Brain abscess is a serious, life-threatening intracranial infection caused by inflammation and collection of infected material. Given the rise of multi-drug resistant strains and the widespread presence of bacteria, it is probable that the incidence of brain abscesses is expected to endure. The sequela of brain abscess constitutes a major source of morbidity and mortality. Brain abscess may cause permanent neurological damage, such as paresis, hydrocephalus, spasticity, mental deterioration and epileptic seizure. Current therapeutic approaches include surgical excision or drainage combined with prolonged antimicrobial treatment usually lasting 6–8 weeks. However, extended antimicrobial treatment may cause adverse side effects, such as nephrotoxicity, ototoxicity, and bone marrow suppression. As a result, it is essential to develop a novel approach to facilitate antibiotics delivery and shorten the therapeutic course clinically. Recently, focused ultrasound (FUS) has been demonstrated to have an ability to temporally open the brain blood barrier (BBB) and modulate the immune response in the brain tumor animal model or in naïve animals. In our study, we demonstrated the focused ultrasound treatment (3W acoustic power, 0.6 MPa peak negative pressure) to treat brain abscess by boosting immune response in CNS infection in the brain abscess animal model. The size of the brain abscess is reduced by 50 percent when the MRI scan is taken at 3 weeks post-treatment.
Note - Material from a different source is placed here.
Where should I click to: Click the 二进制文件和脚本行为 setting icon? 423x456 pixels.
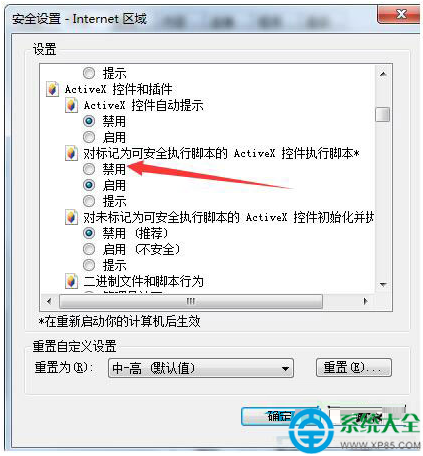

The animals get better recovery after treatment. The use of low intensity FUS with systemic microbubble infusion to open the BBB by mechanical acoustic cavitation elicited an immediate immune response including elevations in proinflmmatory cytokine (IL-1, TNFα and IL-6) in the brain parenchyma surround the brain abscess. Furthermore, FUS exposure treatment also activated glial cells, potentially enhancing the encapsulation of brain abscesses and reducing the spread of bacteria to the adjacent brain parenchyma. Histological analysis also demonstrated that FUS can reduce neuron loss and blood vessel damage during brain abscess formation. Our findings indicate that the FUS system can achieve local reversible BBB opening, enhancing immunomodulation in an animal model of brain abscess.